RFC-66: Non-blocking Concurrency Control

Proposers

@danny0405
@ForwardXu

Approvers

Status

Abstract

Apache Hudi community has seen instant time based Optimistic Concurrency Control (OCC) could cause serious write-write conflicts for important application scenarios, e.g., multi-writer ingestion. In this RFC, we propose a completion time based Non-Blocking Concurrency Control (NBCC) scheme, which not only brings more practical semantics to various Hudi operations, like FileSlice ordering, but also much higher performance for multi-writer operations, like frequent writes with non-blocked compactions.

Background

Apache Hudi already supports basic OCC with a number of lock providers. However, in the scenario of multi-writer streaming ingestion, our OCC does not work well because write-write conflicts would happen frequently. For hashing index, writers utilize a deterministic hashing algorithm based on primary keys to distribute records. In normal cases, these keys are evenly distributed among all data buckets. That means, in a single data flushing, one writer could append to all data buckets, and conflicts could happen when there are multiple such writers. For bloom filter index, the situation is slightly different. We write into the small bucket in higher priority using a small-file-load-rebalancing strategy, such that multiple writers is prone to write into the same small buckets at the same time, which causes conflicts. Therefore, OCC does not work well for multiple streaming writers ingestion. In this RFC, we propose a non-blocking solution for streaming ingestion.

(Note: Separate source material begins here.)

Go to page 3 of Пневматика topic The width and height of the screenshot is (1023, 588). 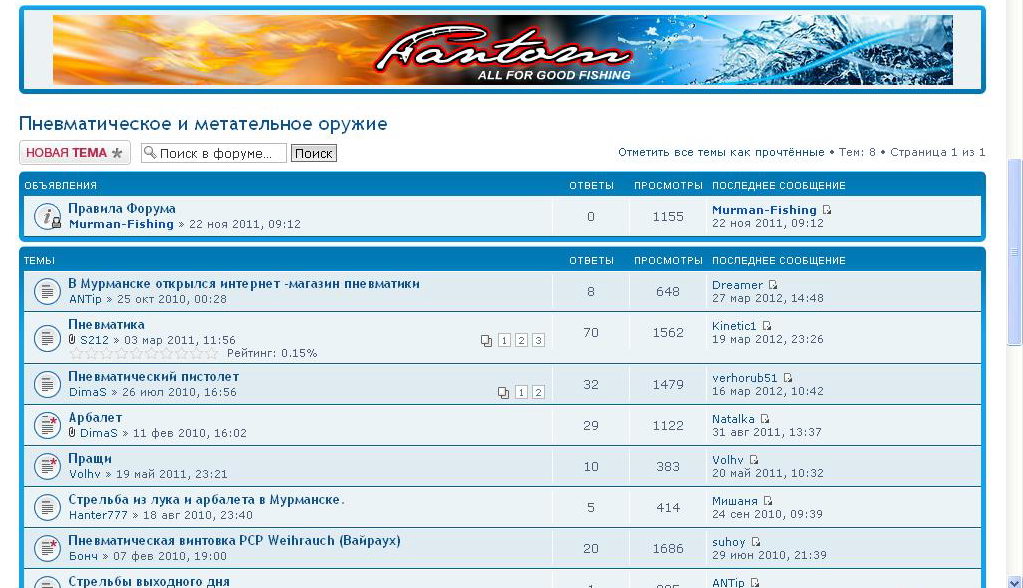pyautogui.click(x=538, y=341)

Streaming jobs are suitable for data ingestion since it does not need complex pipeline orchestration and has a smother write workload. Most of the raw data set we are handling today are generated constantly in streaming way.

In multi-writer streaming ingestion, several streaming events with the same schema sink into one Hudi table, such that the table becomes a UNION table view for all input data set. This is a common use case in reality since the data could come from various data sources.

Another important use case we want to unlock is the real-time data set join. One of the serious pain points in streaming computation is the dataset join. For example, Flink engine has basic supports for SQL JOINs, meanwhile, it stores the input records in its inner state-backend. Such design is very expensive for pure data join with no additional computations. In HUDI-3304, we introduced a PartialUpdateAvroPayload, in combination with the lockless multi-writer, we can implement N-ways data sources join in real-time! Hudi would take care of the payload join during compaction service procedure.

Design

The Precondition

MOR Table Type Is Required

The table type must be MERGE_ON_READ, so that we can defer the conflict resolution to the compaction phase. The compaction service would resolve the conflicts of the same keys by respecting the event time sequence of the events.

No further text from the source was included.